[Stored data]
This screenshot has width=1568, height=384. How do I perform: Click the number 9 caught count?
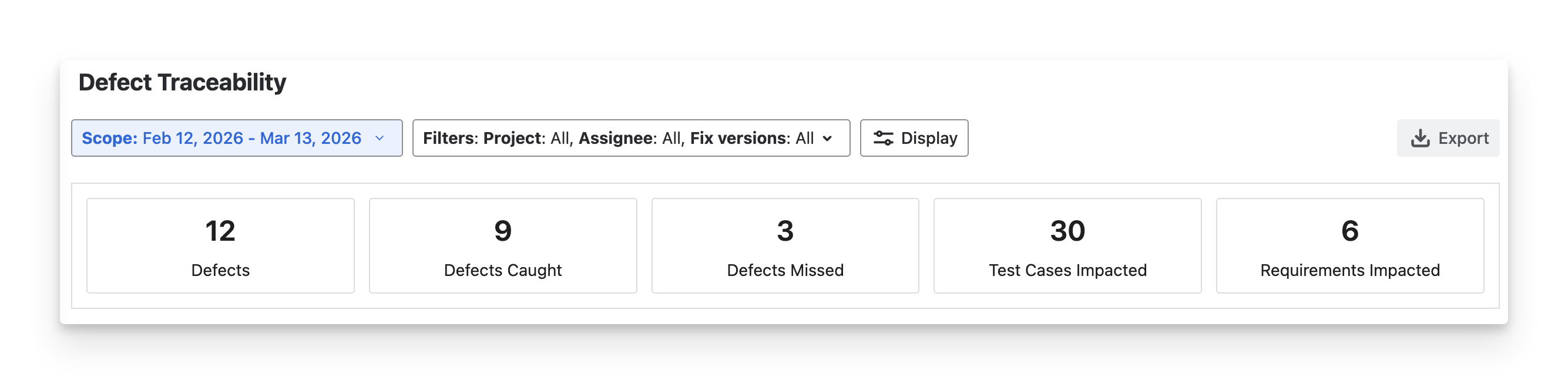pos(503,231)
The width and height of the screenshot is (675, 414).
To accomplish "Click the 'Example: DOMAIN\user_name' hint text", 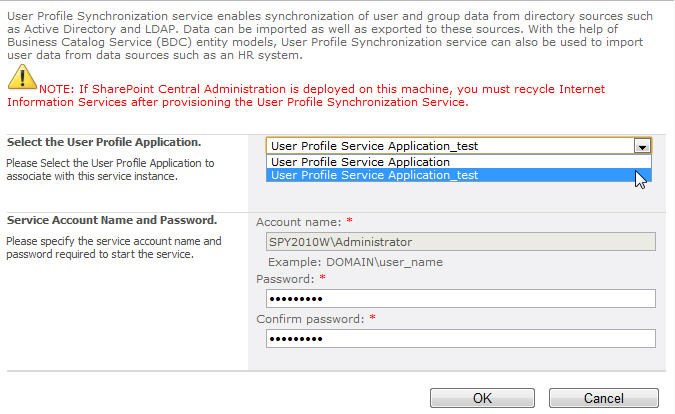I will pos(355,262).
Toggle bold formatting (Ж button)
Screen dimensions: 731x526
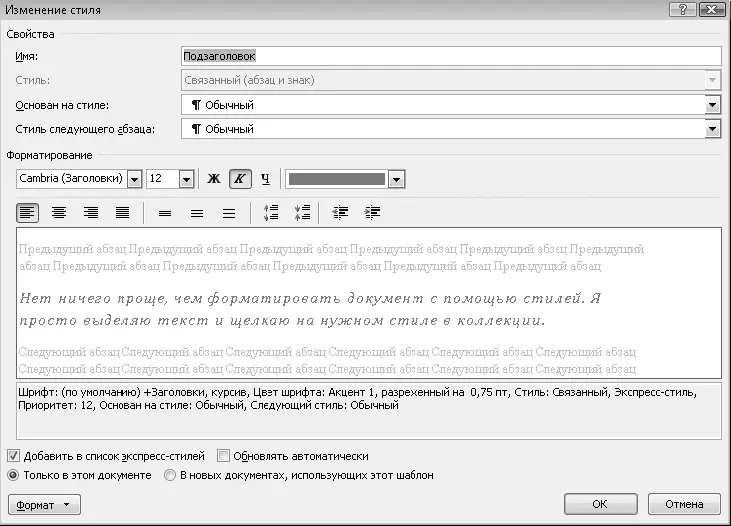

About this task: Each line from the one with "Toggle bold formatting (Ж button)" to the final line of the data above is to be printed exactly; no picture should appear in the copy.

Solved exercise:
Toggle bold formatting (Ж button)
Screen dimensions: 731x526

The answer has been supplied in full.